Я бросаю свирепый взгляд в ее сторону, предостерегая от пререканий. Мне непривычно повышать на нее голос, на мою малышку, но у меня существуют правила, и они придуманы непросто так, а чтобы защитить ее. Я хочу добиться того, чтобы они беспрекословно соблюдались. Мы обсуждали это и с Цереус, и с Мелоди, но обе, по всей видимости, не предали этому значения, так как Мэл все еще позволяла дочери ночевать у Стейси. Часть моей работы — понимать особенности социального поведения людей, давать отчет, на что способны те или иные личности и почему идут на те или иные преступления. Когда речь заходит об отце Стейси у меня срабатывают все мои чертовы маячки. Он питает страсть к молоденьким, не всегда совершеннолетним девочкам. Именно поэтому тот свободно продает им спиртное. Мои инстинкты убийцы просыпаются, когда жизнь сталкивает меня с такими людьми, как он. Едва преодолимая потребность взяться за старое и расправиться с этим мерзким извращенцем живет внутри меня и просится наружу, но риск безвозвратно сорваться, быть пойманным и потерять все, пока перевешивает. Но это, пока им не пересечена черта.
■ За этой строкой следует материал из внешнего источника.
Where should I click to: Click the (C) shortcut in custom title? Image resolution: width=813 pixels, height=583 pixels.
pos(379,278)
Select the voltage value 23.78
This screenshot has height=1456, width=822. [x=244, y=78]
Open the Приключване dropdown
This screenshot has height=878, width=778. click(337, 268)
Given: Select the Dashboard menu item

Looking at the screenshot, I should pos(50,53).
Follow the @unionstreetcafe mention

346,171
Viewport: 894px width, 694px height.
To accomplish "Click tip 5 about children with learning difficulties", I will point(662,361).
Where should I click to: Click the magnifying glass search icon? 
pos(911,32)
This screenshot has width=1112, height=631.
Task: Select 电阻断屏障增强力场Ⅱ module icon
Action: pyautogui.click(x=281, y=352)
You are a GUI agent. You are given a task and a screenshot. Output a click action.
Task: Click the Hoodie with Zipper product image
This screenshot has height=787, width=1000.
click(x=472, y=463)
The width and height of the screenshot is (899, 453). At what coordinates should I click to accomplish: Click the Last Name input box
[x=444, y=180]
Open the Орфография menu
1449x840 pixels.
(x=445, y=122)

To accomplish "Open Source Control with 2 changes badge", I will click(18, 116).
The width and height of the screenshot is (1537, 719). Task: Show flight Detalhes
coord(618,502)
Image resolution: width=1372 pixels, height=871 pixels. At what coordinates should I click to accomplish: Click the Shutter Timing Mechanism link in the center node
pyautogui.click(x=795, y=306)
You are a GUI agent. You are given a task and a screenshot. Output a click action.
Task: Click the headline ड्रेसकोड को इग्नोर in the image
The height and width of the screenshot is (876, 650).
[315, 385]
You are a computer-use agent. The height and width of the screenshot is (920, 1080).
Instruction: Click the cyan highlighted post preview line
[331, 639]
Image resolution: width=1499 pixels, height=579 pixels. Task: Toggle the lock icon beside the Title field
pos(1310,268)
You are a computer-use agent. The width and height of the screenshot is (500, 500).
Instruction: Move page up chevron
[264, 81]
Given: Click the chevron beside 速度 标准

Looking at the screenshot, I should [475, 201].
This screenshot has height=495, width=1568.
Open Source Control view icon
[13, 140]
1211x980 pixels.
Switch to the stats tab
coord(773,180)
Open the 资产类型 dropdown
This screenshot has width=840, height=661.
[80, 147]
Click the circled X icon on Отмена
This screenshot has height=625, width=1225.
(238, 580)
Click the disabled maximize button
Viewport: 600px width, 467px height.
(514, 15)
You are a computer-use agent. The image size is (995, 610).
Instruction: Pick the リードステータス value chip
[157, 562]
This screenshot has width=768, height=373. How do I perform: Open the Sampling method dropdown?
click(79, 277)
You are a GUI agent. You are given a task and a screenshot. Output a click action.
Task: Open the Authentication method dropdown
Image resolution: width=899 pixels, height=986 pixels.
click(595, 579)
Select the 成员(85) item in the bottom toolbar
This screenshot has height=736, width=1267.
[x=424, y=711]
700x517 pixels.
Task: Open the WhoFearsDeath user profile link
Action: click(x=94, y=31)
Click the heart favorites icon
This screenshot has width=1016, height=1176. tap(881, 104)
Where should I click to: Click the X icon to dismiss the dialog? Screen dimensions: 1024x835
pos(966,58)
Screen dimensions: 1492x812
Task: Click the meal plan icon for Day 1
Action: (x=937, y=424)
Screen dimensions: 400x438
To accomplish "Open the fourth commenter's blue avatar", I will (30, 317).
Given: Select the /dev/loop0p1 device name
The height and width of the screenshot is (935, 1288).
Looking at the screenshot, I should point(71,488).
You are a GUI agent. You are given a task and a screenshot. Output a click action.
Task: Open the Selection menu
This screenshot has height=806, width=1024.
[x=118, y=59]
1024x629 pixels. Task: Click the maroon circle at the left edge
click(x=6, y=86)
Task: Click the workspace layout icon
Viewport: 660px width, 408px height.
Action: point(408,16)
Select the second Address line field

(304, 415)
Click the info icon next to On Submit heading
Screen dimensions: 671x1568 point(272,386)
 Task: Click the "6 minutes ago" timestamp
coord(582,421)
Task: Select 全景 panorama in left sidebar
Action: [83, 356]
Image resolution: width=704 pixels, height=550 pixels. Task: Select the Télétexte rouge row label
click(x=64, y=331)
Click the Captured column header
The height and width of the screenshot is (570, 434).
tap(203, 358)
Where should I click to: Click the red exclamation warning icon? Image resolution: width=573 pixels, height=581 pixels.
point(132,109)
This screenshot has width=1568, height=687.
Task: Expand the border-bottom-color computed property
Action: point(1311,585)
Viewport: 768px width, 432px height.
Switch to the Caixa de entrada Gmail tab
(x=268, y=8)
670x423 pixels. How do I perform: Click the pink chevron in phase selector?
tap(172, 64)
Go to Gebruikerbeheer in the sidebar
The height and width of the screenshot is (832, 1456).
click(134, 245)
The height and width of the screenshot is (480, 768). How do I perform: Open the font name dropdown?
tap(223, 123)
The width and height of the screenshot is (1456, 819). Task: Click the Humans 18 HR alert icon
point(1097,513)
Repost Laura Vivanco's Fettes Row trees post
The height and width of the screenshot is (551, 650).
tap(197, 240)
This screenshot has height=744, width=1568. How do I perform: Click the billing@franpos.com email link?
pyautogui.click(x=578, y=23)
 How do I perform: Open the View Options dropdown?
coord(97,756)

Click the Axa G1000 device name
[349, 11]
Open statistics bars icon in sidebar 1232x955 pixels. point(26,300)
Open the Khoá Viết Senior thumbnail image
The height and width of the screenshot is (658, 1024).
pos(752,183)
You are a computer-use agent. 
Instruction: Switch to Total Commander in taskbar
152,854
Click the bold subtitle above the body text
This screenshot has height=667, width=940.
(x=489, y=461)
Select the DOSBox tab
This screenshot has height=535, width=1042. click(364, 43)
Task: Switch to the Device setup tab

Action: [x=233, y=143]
Если же он сделает это, то я не ручаюсь, что смогу контролировать огонь, сжирающий меня изнутри, и ответить за последствия.
— Почему ты придираешься ко мне? Ты становишься таким же мерзким, как и мама, — выпаливает Цереус.
Мелоди швыряет чашку в раковину и устремляется к столу.
— Таким же мерзким, как и мама? А я даже не подозревала, насколько плоха, Цереус. Прошу тебя, может расскажешь, что столь ужасного я сделала, чтобы заслужить такое отношение?
— Я все поняла. Теперь я могу идти?
Святые угодники, я не узнаю своей маленькой девочки.
— Нет. Ты наказана, — заявляю я, и ловлю на себе сразу две пары удивленных зеленых глаз.
— Ты не можешь запереть меня дома, — говорит Цереус, не веря в то, что услышала. Она бросает взгляд на Мэл, ища хоть какой-то поддержки. — Даже мама никогда не наказывала меня, — продолжает она уже более решительно, расправляя плечи.
Я смотрю на свою супругу, которая лишь пожимает плечами и прикусывает губу, чувствуя себя виноватой за то, что прежде была столь снисходительна с ней.